**WHAT YOU HAVE TO DO**
Exactly as written, write out the lines below from the first to the one containing "Task: Click the red help icon in header", inclusive. Pictures do not belong in the copy.

****

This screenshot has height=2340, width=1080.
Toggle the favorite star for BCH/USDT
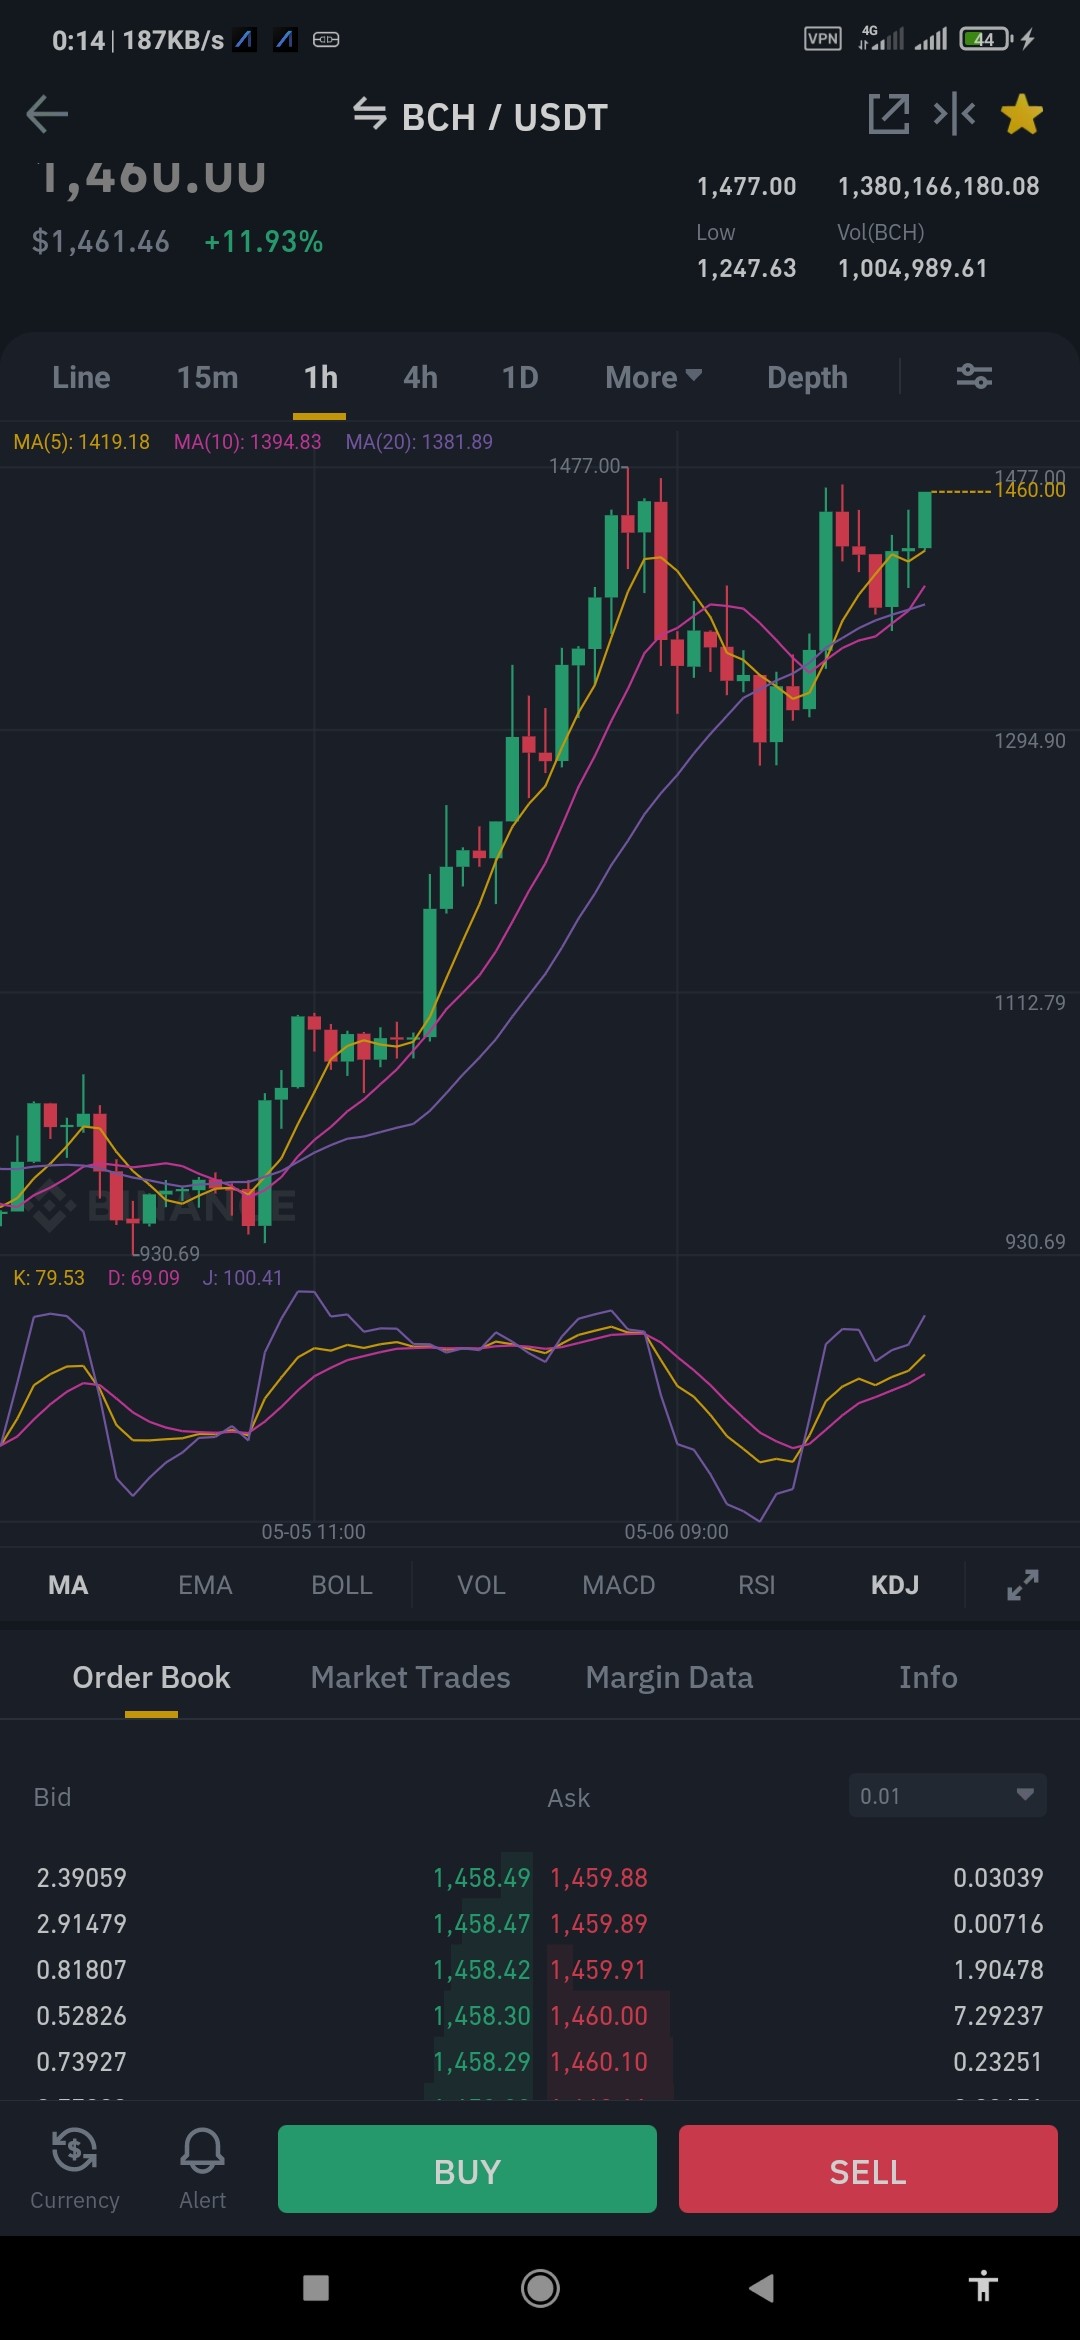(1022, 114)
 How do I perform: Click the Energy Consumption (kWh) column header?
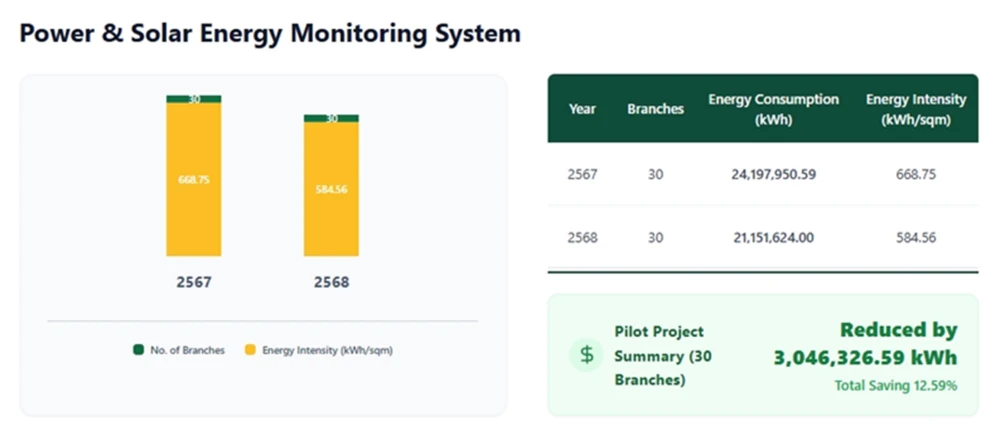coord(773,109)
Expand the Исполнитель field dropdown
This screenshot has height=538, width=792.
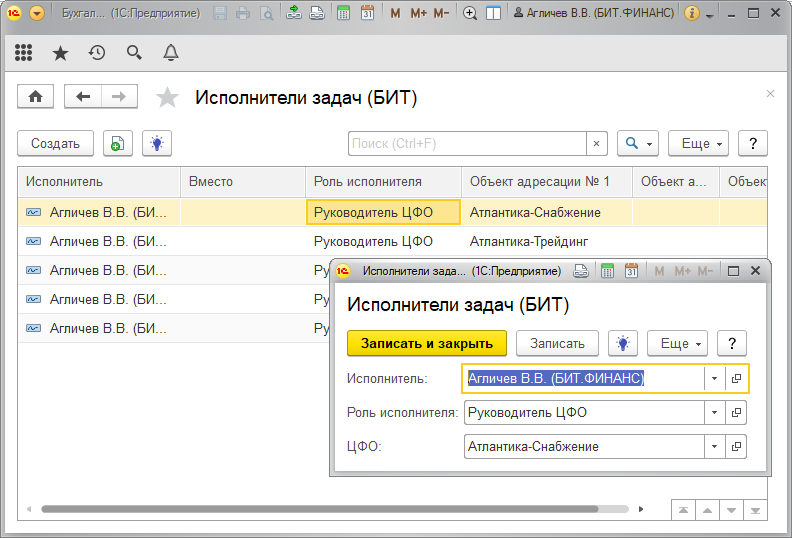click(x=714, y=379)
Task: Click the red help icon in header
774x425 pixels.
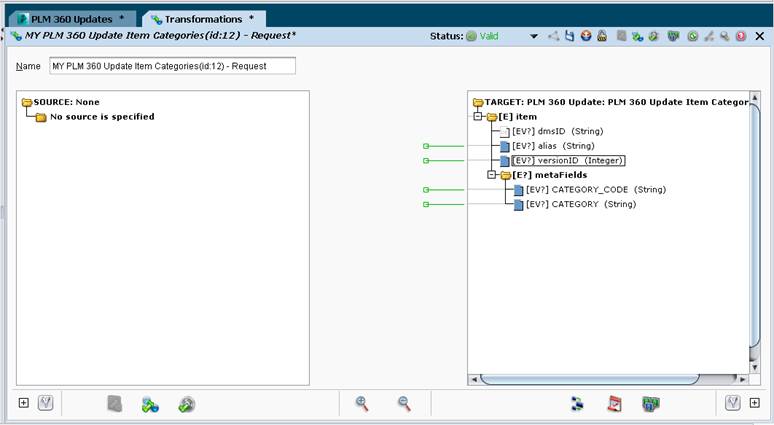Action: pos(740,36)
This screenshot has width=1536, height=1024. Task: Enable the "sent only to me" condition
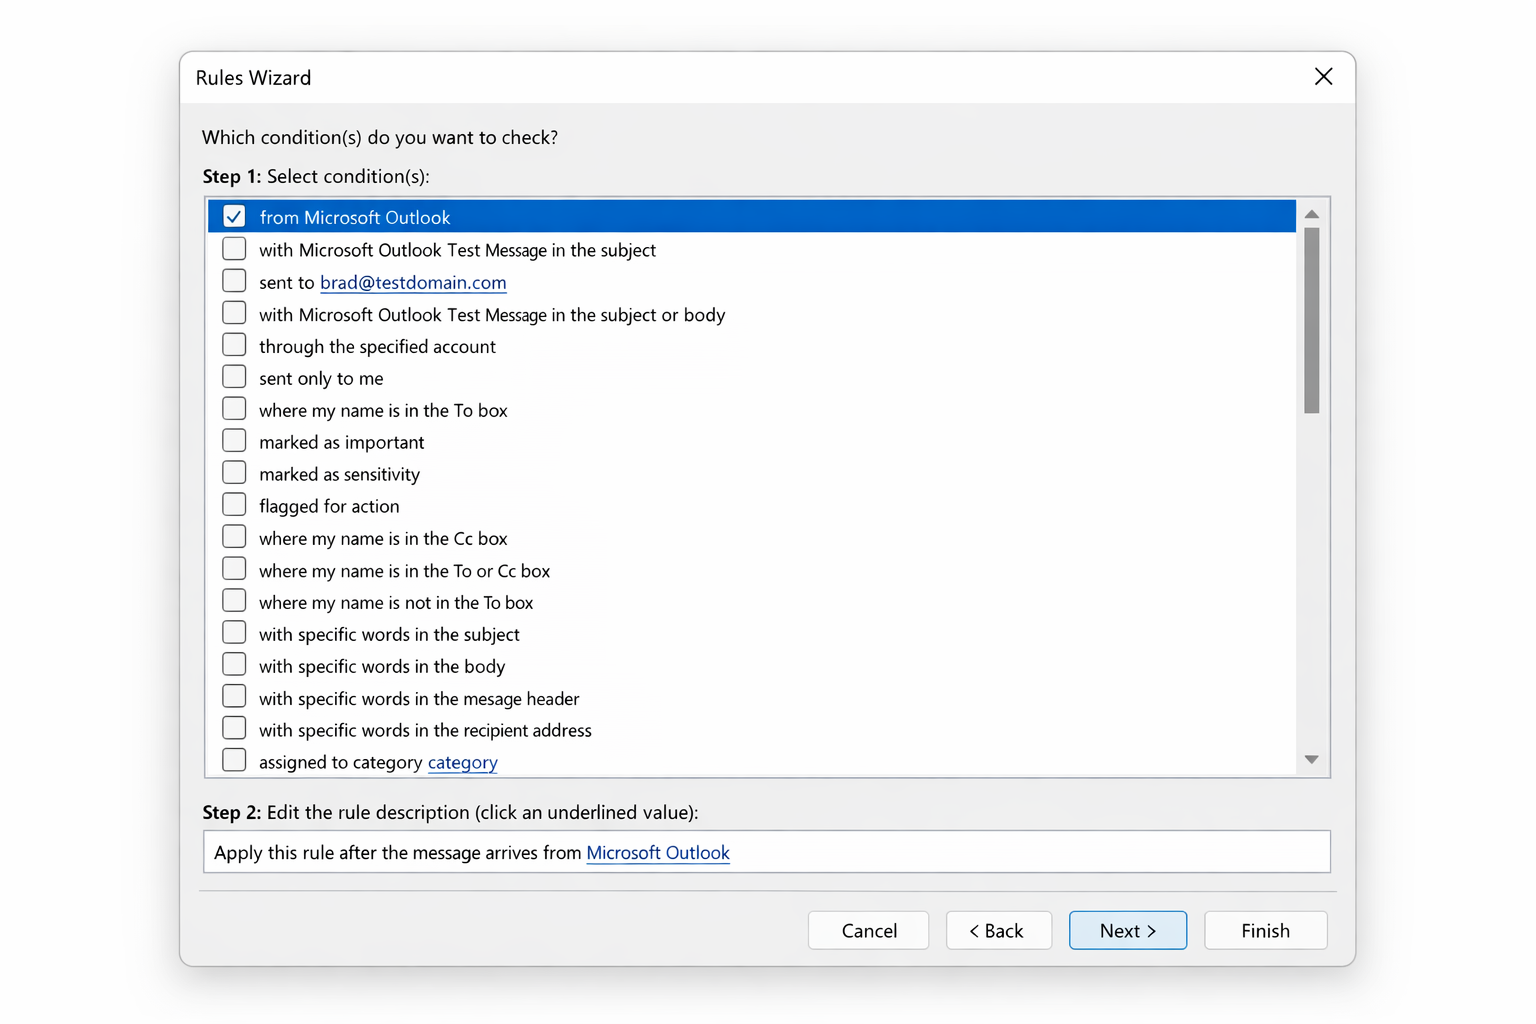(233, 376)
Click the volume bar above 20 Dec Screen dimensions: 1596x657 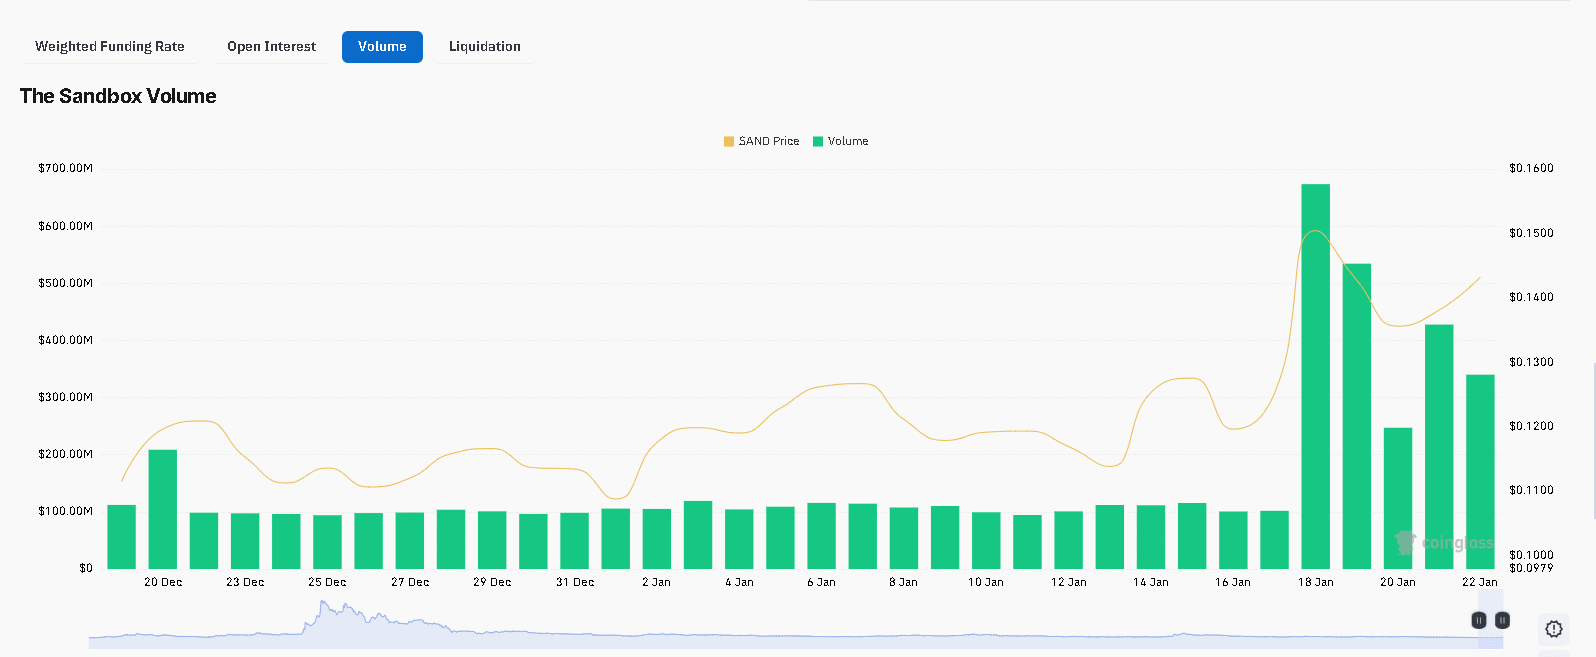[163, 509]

****

**EXERCISE ANSWER**
This screenshot has height=2340, width=1080.
Toggle the favorite star for BCH/USDT
(1022, 114)
 How do I perform: Click the Energy Consumption (kWh) column header?
coord(773,109)
Expand the Исполнитель field dropdown
This screenshot has height=538, width=792.
click(x=714, y=379)
Task: Click the red help icon in header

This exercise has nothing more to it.